I'm thinking a lot about Chico lately, considering I will be coming back to town for a friend's wedding in July.
How much has it changed in the last 15 years?
Haven't you heard? That's Area 52...
Looking at the image from the original post:
I work with this type of data quite a lot (from the QuickBird 2 satellite). This is a good example of what we call "flares" or somewhat affectionately "image icicles". Normally they seem to extend from north to south, regardless of how the image was collected. Although we've never had confirmation from DigitalGlobe, we believe they are an artifact of some pre-processing of the data after collection and transmission to the ground. I've not seen east to west oriented ones like that, so this is interesting in that respect.
Another interesting thing is that I've always assumed that the color images from DigitalGlobe on Google Earth/Maps were just from the multispectral CCD. The nominal pixel size or instantaneous field of view (IFOV) for that is 2.4 meters (it varies, of course). But I see here, based on the subtle and fuzzy "details" visible inside the flare areas that this is a pan-sharpened image, at degraded resolution. There are 2 collectors on the QuickBird satellite. The above mentioned multispectral sensor and a panchormatic ("black and white" or "grayscale") sensor. The multispectral sensor collects data at ~2.4 meters per pixel in 4 bands or "colors": blue, green, red and near infrared. The 3 visible bands are used here. The other sensor collects data at ~60 centimeters per pixel (0.6 meters) in one continuous band ranging from green through the near infrared. Using any one of various algorithms, data from these two CCD cameras can be merged or "fused" to make an image with the detail of the 60cm panchromatic data and the color of the 2.4m multispectral data.
In this case, either the CCDs in the panchromatic data are oversaturated and directly bled into adjacent pixels, or some pre-processing step bled the saturated pixels along adjacent pixels in the east-west and north-south directions. There was little or no such bleed in the multispectral data. When they were fused, the result is the odd, party obscured spiky looking artifact.

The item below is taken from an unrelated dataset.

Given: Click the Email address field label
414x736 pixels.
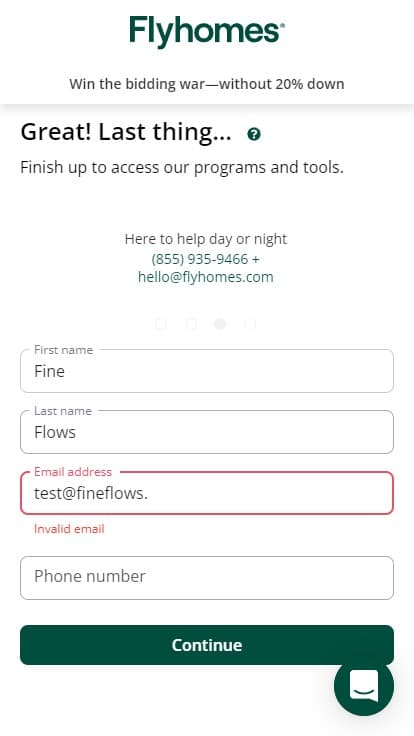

Sorry to be long-winded, but it was interesting to me that in some cases at least, Google is using reduced-resolution versions of the DigitalGlobe imagery.
Yay for remote sensing!
CJSF
"In the nightgown of the sullen moon, How the windows lean into the room, In the nightgown of the sullen moon."
-They Might Be Giants
Mist County, Greenland.That's just a gap among images in the mosaic.